NEWS > 09 February 2024
“Sustainability is a collective effort.” This is a truth that Dr. Elisa Altieri shared with me during our recent interview about how companies on the supply and manufacturing side of the cosmetic industry can realistically help maintain our planet’s ecological balance while doing business.
Altieri works as the Market Manager of Personal Care at ROELMI HPC (and I’ll share more about that ingredient company later in this article). But this idea of collective effort is fundamental to the topic of cosmetic and personal care industry sustainability. It’s a universal truth, something that suppliers, manufacturers, and brands all recognize now.
“Supply chain partnerships are crucial in achieving comprehensive sustainability goals. Collaborative relationships enable the exchange of best practices, knowledge, and resources, creating a network that promotes sustainable practices throughout the industry,” emphasizes Altieri. “By working together with partners who share our values,” she says, “we can collectively address challenges and implement more effective sustainability initiatives.”
The potential of collective effort is what led some 15 industry suppliers and multinational beauty makers to create the Traceability Alliance for Sustainable Cosmetics (TRASCE) in January of this year.
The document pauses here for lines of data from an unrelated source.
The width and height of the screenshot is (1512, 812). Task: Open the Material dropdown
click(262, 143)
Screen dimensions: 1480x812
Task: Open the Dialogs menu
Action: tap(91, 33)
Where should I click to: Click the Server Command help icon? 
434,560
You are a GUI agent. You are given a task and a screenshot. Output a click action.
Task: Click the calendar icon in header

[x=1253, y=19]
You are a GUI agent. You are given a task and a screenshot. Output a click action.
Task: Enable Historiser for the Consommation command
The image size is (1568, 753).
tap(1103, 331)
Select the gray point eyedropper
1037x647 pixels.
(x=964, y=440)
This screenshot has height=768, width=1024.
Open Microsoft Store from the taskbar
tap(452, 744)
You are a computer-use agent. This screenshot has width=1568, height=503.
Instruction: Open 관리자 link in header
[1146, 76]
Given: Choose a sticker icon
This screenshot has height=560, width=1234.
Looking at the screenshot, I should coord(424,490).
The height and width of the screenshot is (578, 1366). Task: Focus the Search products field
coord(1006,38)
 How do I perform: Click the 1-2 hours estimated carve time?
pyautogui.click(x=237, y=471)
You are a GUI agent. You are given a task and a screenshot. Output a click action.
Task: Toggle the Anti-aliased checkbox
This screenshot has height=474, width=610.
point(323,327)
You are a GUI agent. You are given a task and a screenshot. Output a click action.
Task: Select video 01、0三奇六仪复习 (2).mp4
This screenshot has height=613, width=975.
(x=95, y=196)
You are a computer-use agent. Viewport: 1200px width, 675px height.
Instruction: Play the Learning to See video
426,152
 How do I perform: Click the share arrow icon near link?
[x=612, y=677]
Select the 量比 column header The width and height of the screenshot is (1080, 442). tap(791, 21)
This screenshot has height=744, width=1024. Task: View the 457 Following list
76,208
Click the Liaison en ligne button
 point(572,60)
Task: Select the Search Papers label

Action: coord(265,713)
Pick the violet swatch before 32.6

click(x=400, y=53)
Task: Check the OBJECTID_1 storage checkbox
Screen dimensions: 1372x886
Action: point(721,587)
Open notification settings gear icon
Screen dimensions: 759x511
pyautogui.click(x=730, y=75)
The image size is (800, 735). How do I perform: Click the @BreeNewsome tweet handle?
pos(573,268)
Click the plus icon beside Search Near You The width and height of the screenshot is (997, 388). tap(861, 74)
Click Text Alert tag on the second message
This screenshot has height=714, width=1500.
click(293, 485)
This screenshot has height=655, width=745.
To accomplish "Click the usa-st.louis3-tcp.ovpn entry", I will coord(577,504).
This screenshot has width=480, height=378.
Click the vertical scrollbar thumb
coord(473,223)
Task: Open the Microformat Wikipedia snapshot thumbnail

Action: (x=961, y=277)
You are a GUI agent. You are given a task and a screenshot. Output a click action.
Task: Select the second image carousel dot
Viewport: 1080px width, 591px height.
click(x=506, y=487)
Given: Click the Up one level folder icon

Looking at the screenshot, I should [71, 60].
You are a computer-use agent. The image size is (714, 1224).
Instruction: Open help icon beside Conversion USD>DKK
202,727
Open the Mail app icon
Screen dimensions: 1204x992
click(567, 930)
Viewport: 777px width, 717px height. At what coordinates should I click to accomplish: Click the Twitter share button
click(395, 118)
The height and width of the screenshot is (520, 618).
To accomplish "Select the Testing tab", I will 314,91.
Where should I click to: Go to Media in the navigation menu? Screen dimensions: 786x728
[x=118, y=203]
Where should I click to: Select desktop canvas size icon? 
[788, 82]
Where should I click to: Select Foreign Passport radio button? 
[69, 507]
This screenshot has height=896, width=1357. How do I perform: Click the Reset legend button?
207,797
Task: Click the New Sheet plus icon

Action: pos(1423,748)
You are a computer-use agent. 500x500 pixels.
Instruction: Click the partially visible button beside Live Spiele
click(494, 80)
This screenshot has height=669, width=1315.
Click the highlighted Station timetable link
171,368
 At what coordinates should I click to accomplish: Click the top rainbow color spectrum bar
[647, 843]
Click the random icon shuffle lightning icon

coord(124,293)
More often than not, the cosmetics and personal care industry supply chain is many layers deep. Ingredient suppliers and packaging companies depend on an array of raw materials, inputs, intermediaries, resources, and component parts, none of which are necessarily from a single source or a fully transparent chain. And seeing through to each of the layers, let alone monitoring and confirming that ethical and environmental practices are in place, is challenging.
As Julien Garry, International Director of Purchasing and Packaging Innovation Development at Chanel Parfums Beauté, told the press last month, “The essential and demanding work of mapping our supply chains carried out in recent years has allowed us to understand the main limits of the exercise.”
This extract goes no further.